GAO: Multiple Approaches Needed to Reduce Tax Gap

In response to requests from Congress, the Government Accountability Office has released a new report outlining a trio of approaches that would reduce the tax gap.

While the report doesn’t break any new ground, the GAO says that the highlighted approaches -- simplifying or reforming the tax system, providing the Internal Revenue Service with additional enforcement tools and devoting additional resources to enforcement -- could all have a significant effect on reducing the gap. But the report, which is based on prior GAO work, also lays out the significant obstacles any approach would face before actual implementation.

Most recently, the IRS estimated a gross tax gap for the 2001 tax year of $345 billion, estimating that it would eventually recover $55 billion of that gap. Each 1 percent reduction in the net tax gap would yield about $3 billion annually.

The GAO says that no one approach is likely to fully, and cost-effectively, address noncompliance across the board, as the gap has multiple causes and spans different types of taxes and taxpayers.

The office said that simplifying the tax code, or passing fundamental tax reform, could potentially reduce the tax gap by billions. For the 2001 year, the IRS has estimated that errors in claiming tax credits and deductions contributed $32 billion to the tax gap along.

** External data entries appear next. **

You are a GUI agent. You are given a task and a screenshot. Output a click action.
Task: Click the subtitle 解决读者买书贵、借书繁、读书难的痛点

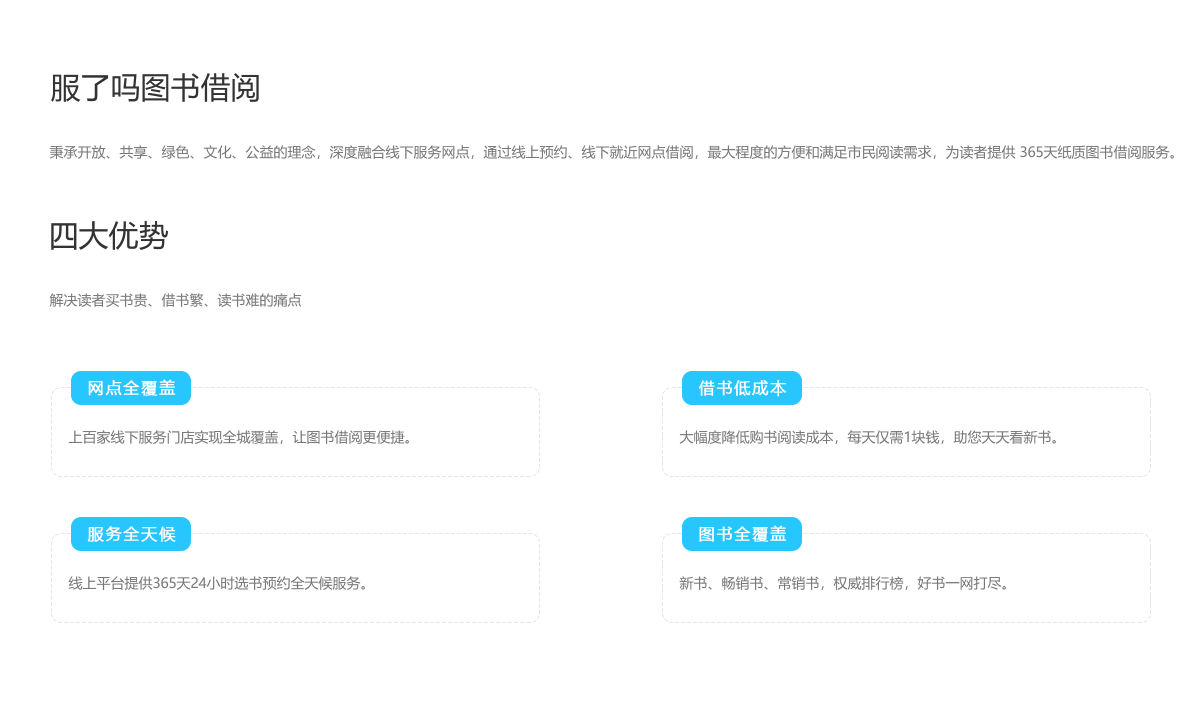pyautogui.click(x=175, y=300)
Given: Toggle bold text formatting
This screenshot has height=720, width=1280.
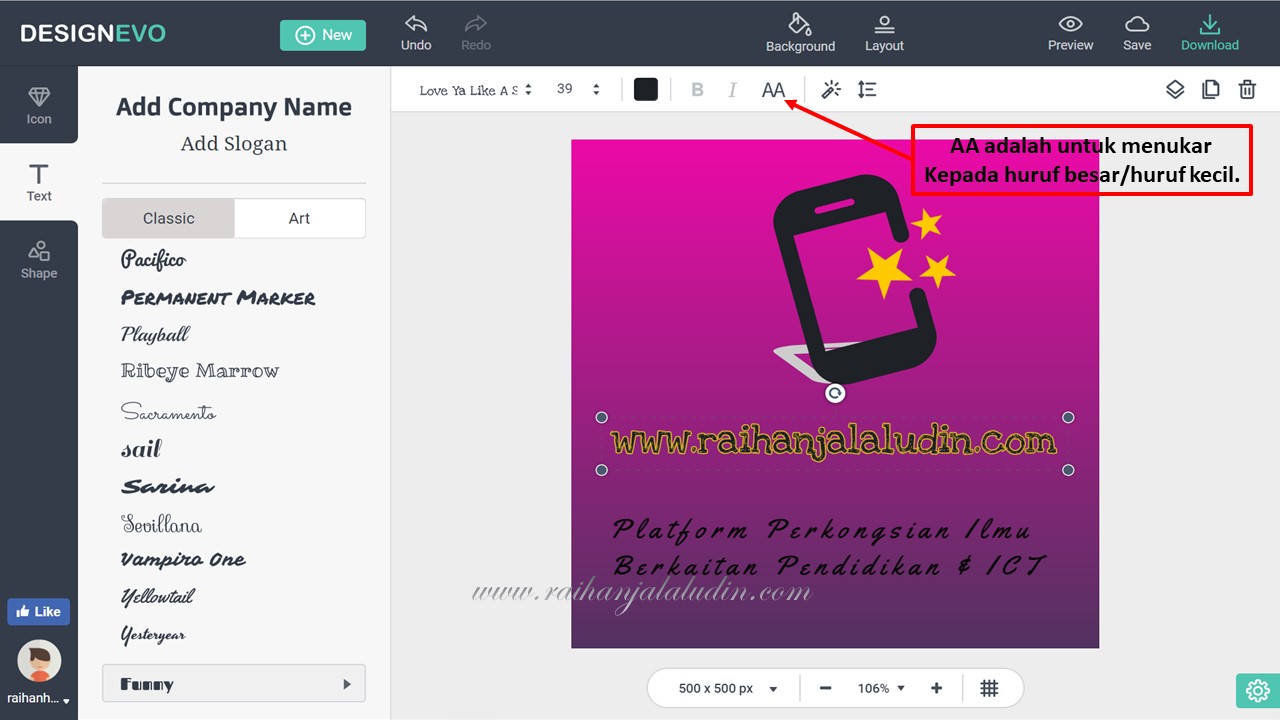Looking at the screenshot, I should coord(697,90).
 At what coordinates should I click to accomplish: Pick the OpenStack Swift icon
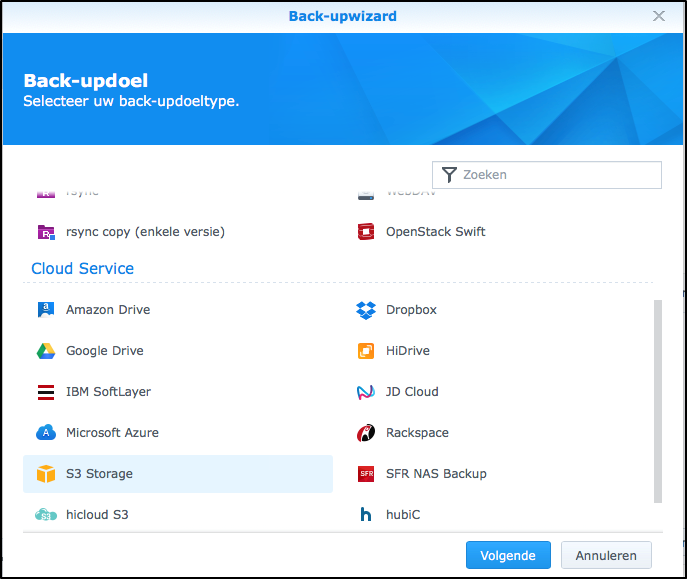366,232
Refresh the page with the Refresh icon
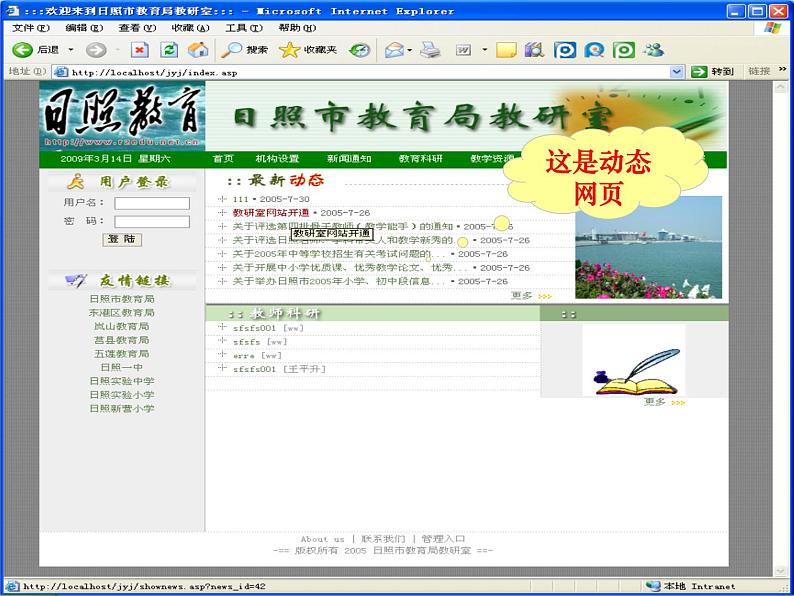This screenshot has width=794, height=596. coord(169,50)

However, the report notes, “these provisions serve purposes Congress has judged to be important and eliminating or consolidating them could be complicated.”

The report also suggested upping the current withholding and information reporting requirements, but also said that many types of income are already subject to reporting, underreporting exists in many forms, and withholding and reporting requirements impose costs on third parties.

Finally, the report said that increasing enforcement efforts could have a major effect, but that determining the appropriate level of enforcement resources requires taking into account factors such as how well the agency uses its resources, the proper balance between taxpayer service and enforcement activities, and competing federal funding priorities.

The full report is available at www.gao.gov/new.items/d07391t.pdf.